[Saved entries]

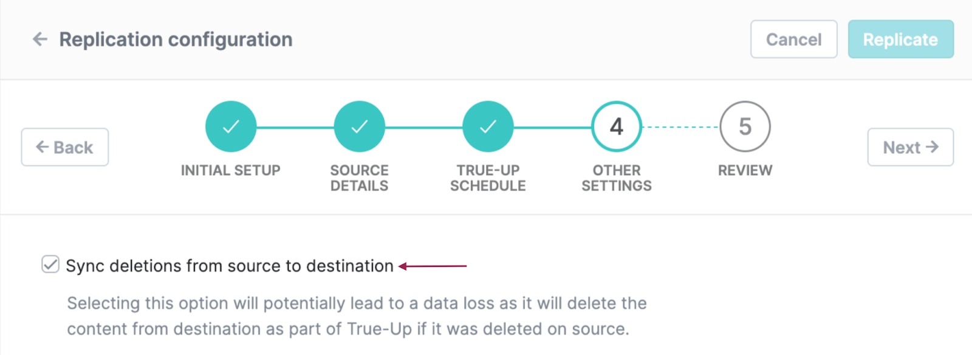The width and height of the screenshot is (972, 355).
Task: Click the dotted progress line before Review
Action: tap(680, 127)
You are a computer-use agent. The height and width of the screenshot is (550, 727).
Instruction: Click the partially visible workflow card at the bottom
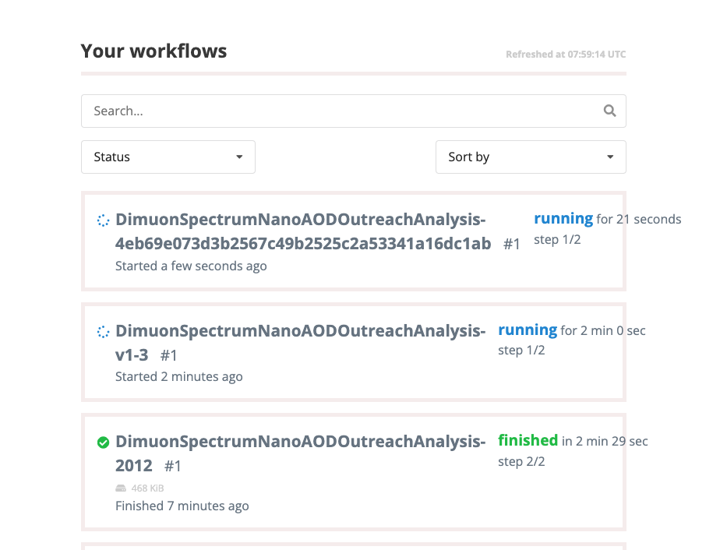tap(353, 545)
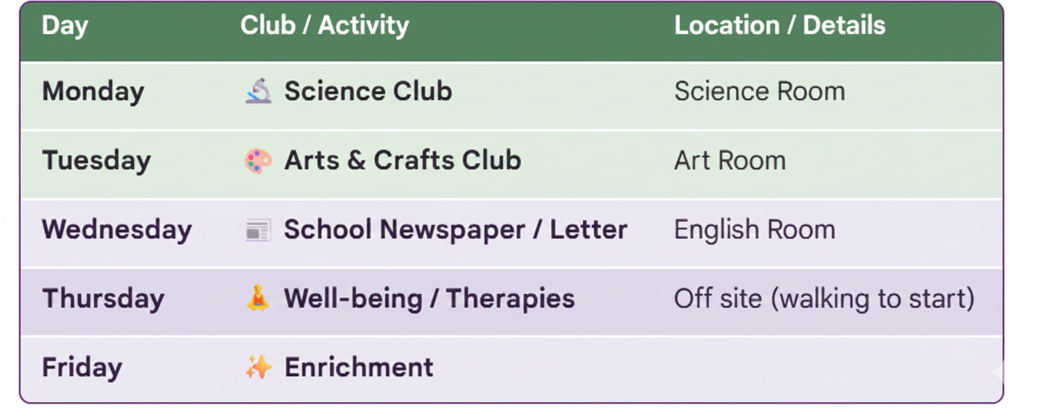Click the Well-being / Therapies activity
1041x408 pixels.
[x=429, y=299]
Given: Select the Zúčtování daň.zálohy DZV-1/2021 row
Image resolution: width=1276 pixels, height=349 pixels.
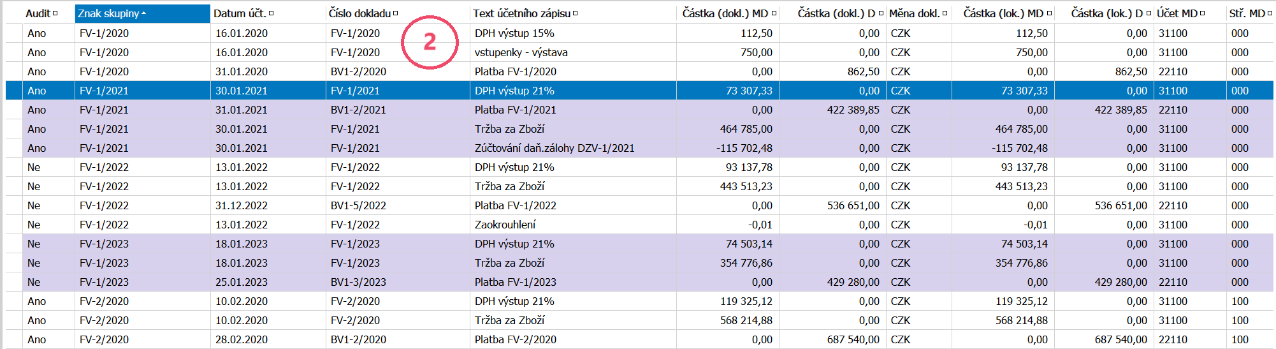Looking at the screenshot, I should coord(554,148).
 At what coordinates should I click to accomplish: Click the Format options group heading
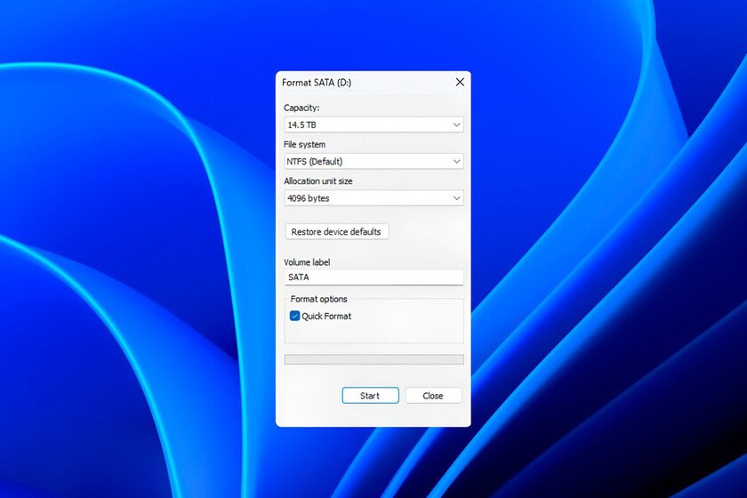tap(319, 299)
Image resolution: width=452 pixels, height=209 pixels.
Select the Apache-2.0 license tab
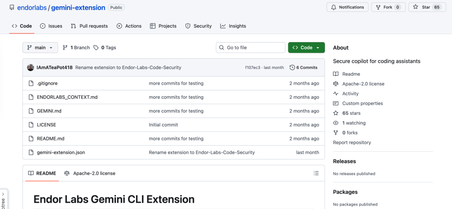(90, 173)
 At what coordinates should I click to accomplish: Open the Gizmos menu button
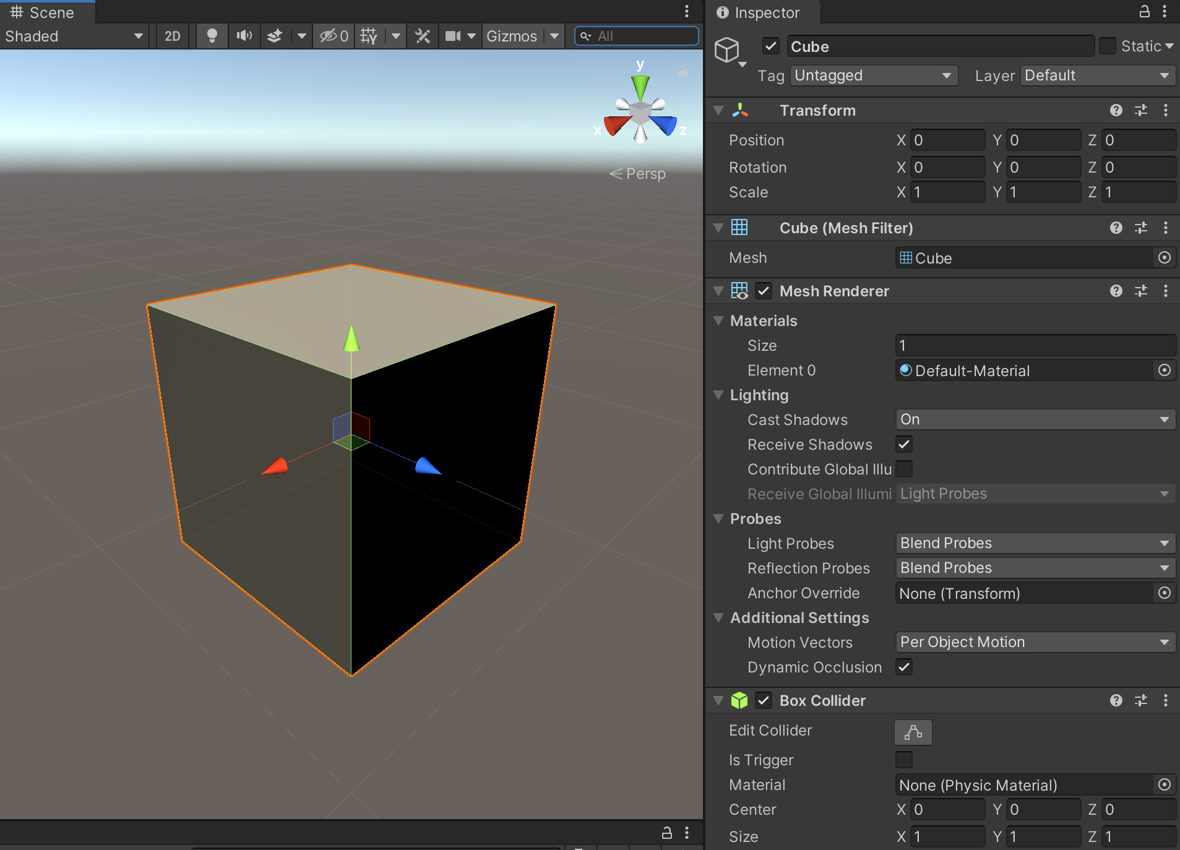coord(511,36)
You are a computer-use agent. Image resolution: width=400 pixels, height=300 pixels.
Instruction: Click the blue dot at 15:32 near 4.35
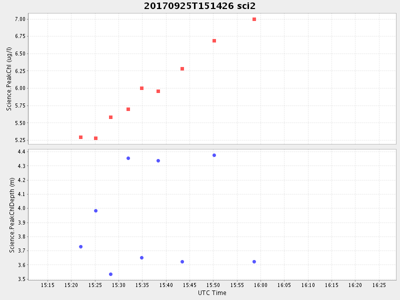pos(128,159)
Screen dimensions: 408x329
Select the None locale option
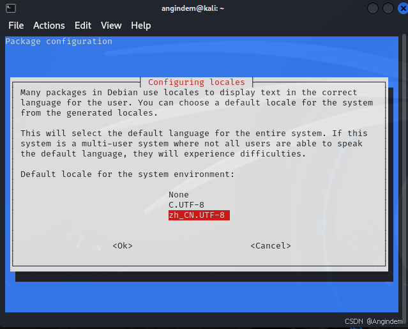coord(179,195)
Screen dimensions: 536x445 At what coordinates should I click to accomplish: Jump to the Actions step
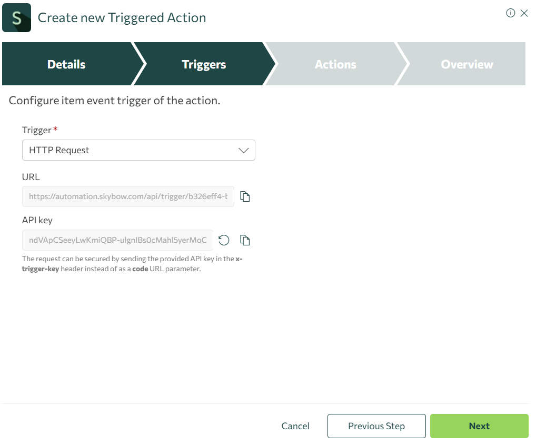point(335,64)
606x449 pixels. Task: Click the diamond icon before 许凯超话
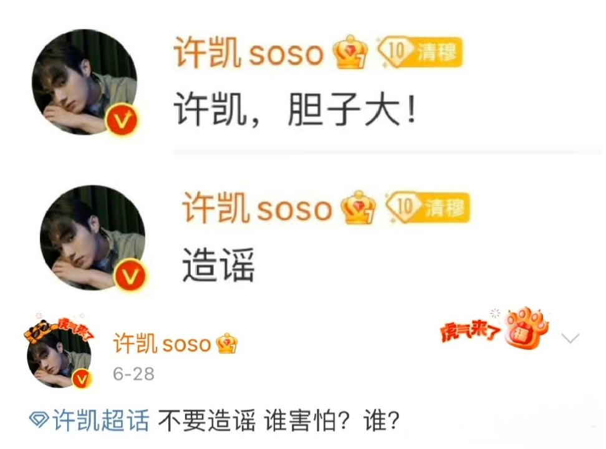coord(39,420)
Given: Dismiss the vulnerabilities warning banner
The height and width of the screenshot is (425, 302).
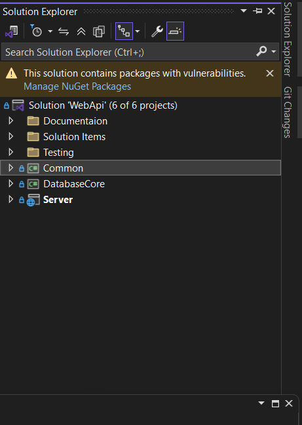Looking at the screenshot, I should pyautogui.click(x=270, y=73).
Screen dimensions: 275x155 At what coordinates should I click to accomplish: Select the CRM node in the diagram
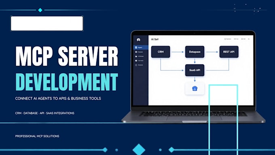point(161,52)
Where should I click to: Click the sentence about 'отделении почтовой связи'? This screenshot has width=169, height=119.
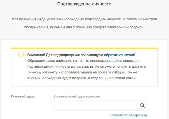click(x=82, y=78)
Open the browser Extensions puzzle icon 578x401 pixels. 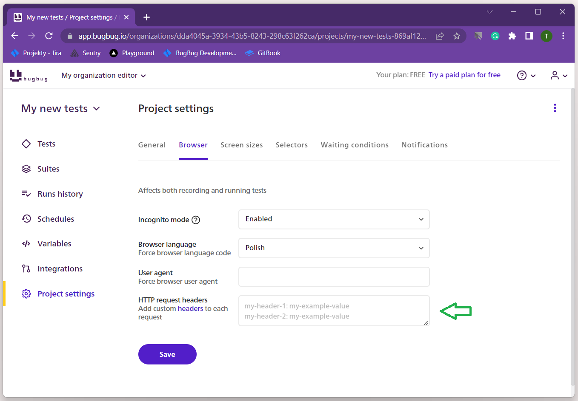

BRIEF -
Every line above with the string "agent" in it needs to be copied.

EXERCISE ANSWER -
You are a computer-use agent. The height and width of the screenshot is (550, 727).
You are a computer-use agent. Image resolution: width=400 pixels, height=300 pixels.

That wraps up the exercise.